Expansion of the Degree Compass program that predicts the subjects and majors in which students will be most successful with $300,000 in the proposed budget. The program was pioneered at Austin Peay University and is modeled after companies like Netflix, Amazon and Pandora that tailor their recommendations to what their customers are looking for.
Creation of an Adult Student Data System to help state colleges and universities – both public and private – do a better job of identifying and recruiting adults that are most likely to return to college and complete their degree with $300,000 in the proposed budget. There are nearly one million Tennesseans that have some college credit but haven’t earned a certificate or degree.
Appointment of a new Director of Workforce Alignment that will work with state departments and local officials.
Workforce alignment grants to local communities that have strategic plans in place to connect education institutions with employers with a focus on closing the skills gaps in their area with $10 million in the proposed budget.
Changing the Tennessee Education Lottery Scholarship allotment to incentivize completion by raising the scholarship for two-year schools from $2,000 to $3,000 and shifting the scholarship for four-year schools from $4,000 to $3,000 the first two years and $5,000 the last two years.
As part of the address, the governor also discussed his budget proposal for FY 2014-2015. “This year’s budget is a conservative one,” Haslam said. “Revenue collections over the past several months have not met projections, and our budget reflects that reality.
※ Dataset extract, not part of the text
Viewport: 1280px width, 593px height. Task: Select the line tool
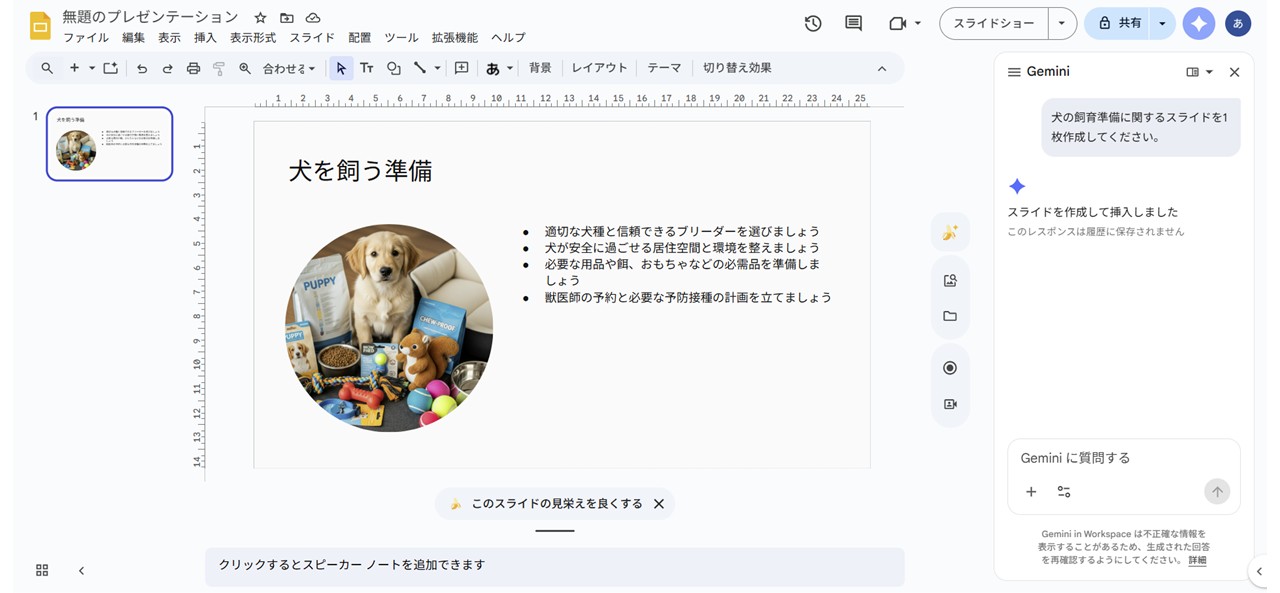pyautogui.click(x=418, y=68)
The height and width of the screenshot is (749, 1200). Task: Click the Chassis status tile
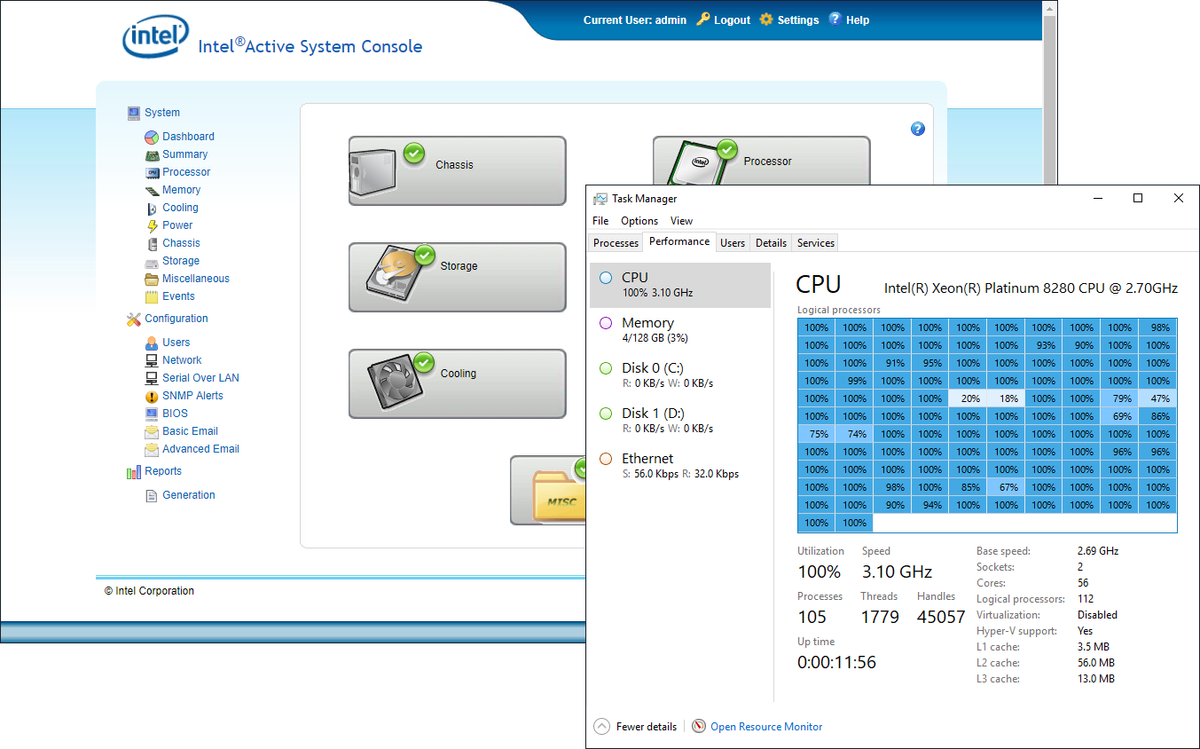(x=457, y=170)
In Tennessee, education is a top priority, and this budget reflects that.”
Highlights of capital investments to support higher education include:
$13 million to fund the Complete College Outcomes Formula;
$63 million to fund capital maintenance projects at institutions across the state;
$36.7 million to fund a new Williamson County campus for Columbia State Community College;
$28.7 million to fund a new classroom building at Volunteer State Community College.
Notable K-12 investments include:
$63 million to increase teacher salaries as part of the governor’s ongoing effort to make Tennessee the fastest improving state in terms of paying teachers more;
$48.6 million dollars to fully fund the BEP formula.
Other budget highlights include:
$1.7 million to fund a new statewide residential drug court in Middle Tennessee;
$6.4 million to fund new child protective services and case manager positions as well as other critical children’s services including foster care and adoption assistance;
$7 million increase for the Department of Intellectual and Developmental Disabilities to care for some of the state’s most vulnerable citizens;
A one percent pay raise for state employees;
$40.3 million to the Rainy Day Fund bringing it to $496 million on June 30, 2015;
$61 million in Fast Track Infrastructure and Job Training assistance;
$6 million for a statewide tourism fund to support the work of the tourism commission.